After she had been alone for a moment, Maria Christina held herself tightly and stared out the little window at the gray light. She knew what it meant to have a wounded heart. But for the first time she would allow the wail in her wounded heart to escape. And when she began, she was astonished at how deep and how great the well of sorrow was, and that nearly no amount of wailing might be enough to drain what now appeared to be a sea of despair. And so she continued wailing for her grandfather, for herself, for every woman in the sitting room who had ever lost someone so important to them. She didn’t even stop when Panorea walked in, watched her a moment, then left with a tray of sweets.

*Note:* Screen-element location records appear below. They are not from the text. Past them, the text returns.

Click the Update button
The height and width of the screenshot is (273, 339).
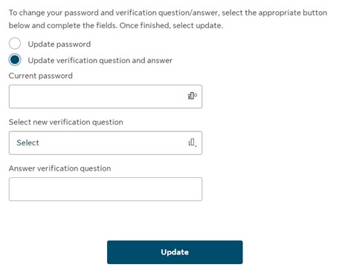[x=175, y=252]
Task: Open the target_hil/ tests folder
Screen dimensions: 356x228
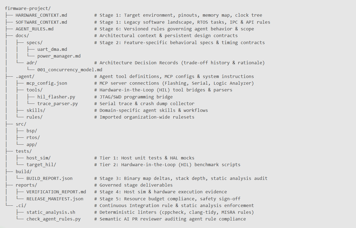Action: [x=41, y=165]
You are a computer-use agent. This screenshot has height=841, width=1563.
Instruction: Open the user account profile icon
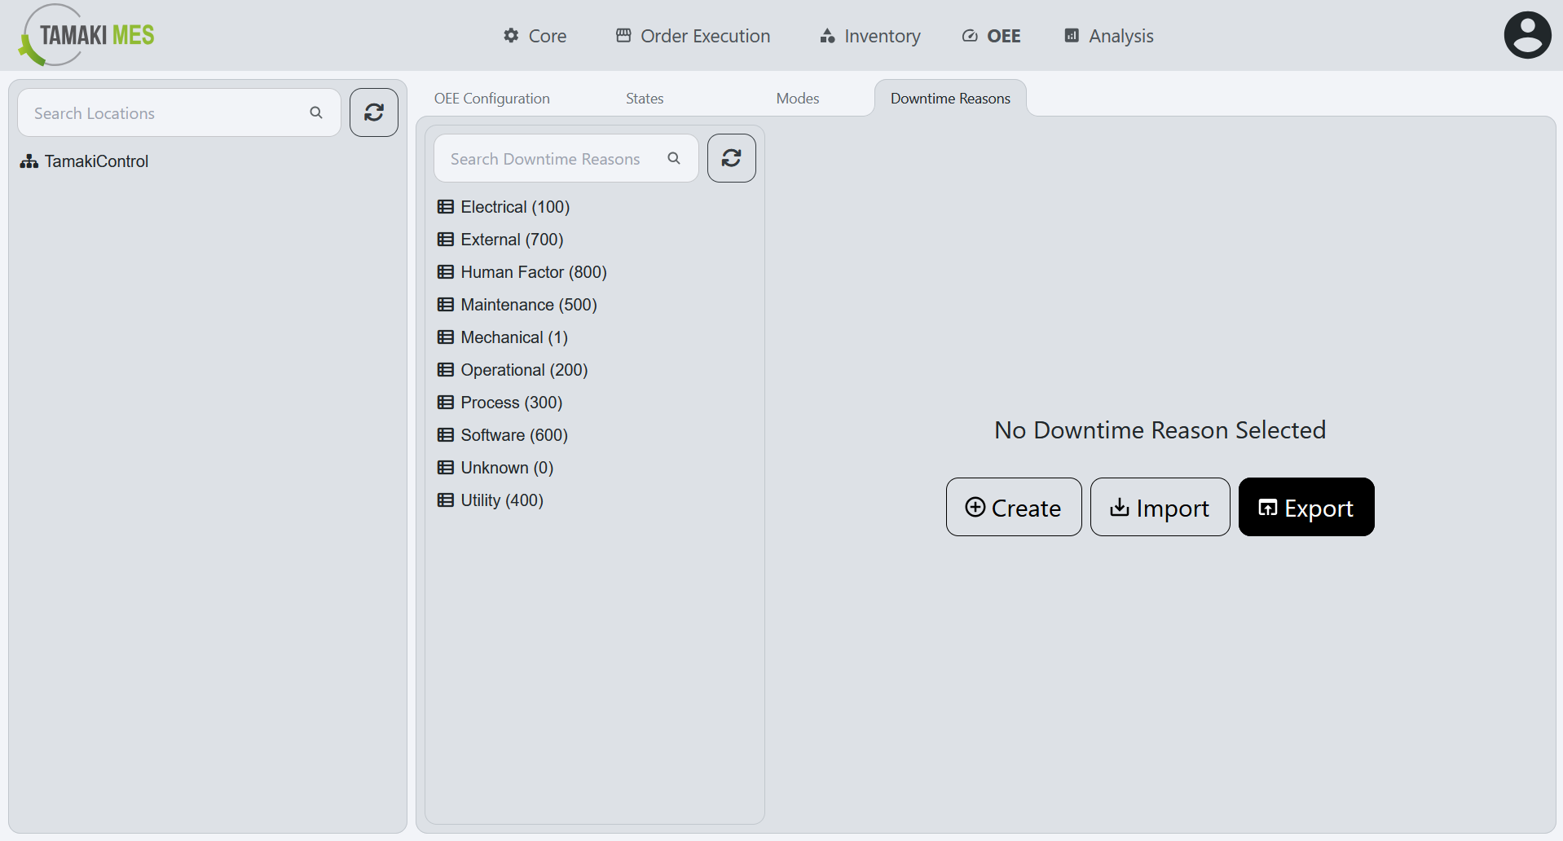point(1526,34)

The morning of Yiannis’ departure, everyone pretended to be cheerful as he stood in the fog at the door of the cottage in his western clothes under a heavy goat-hair cape, with two large heavy woollen sacks strapped to his back, one with medical supplies, the other personal. Holding his walking stick with the handle of white meerschaum that Pappou had carved and custom fit to his hand, Yiannis looked tired as he kissed the family one by one inside the door of the cottage. Even Panorea allowed herself to be bussed quickly. When he leaned in to kiss Maria Christina she involuntarily inhaled and, for the first time, smelled his musky odor and blushed. Matoula, who was holding Zoitsa, noticed the moment and thought it sweet. Then she handed the child to Maria Christina and walked with Yiannis to the edge of the courtyard, where they stood a moment, her head against his chest. After a moment, they embraced sweetly and kissed, and then Yiannis, too, was gone. Although for Maria Christina, his sweet smell would always remain.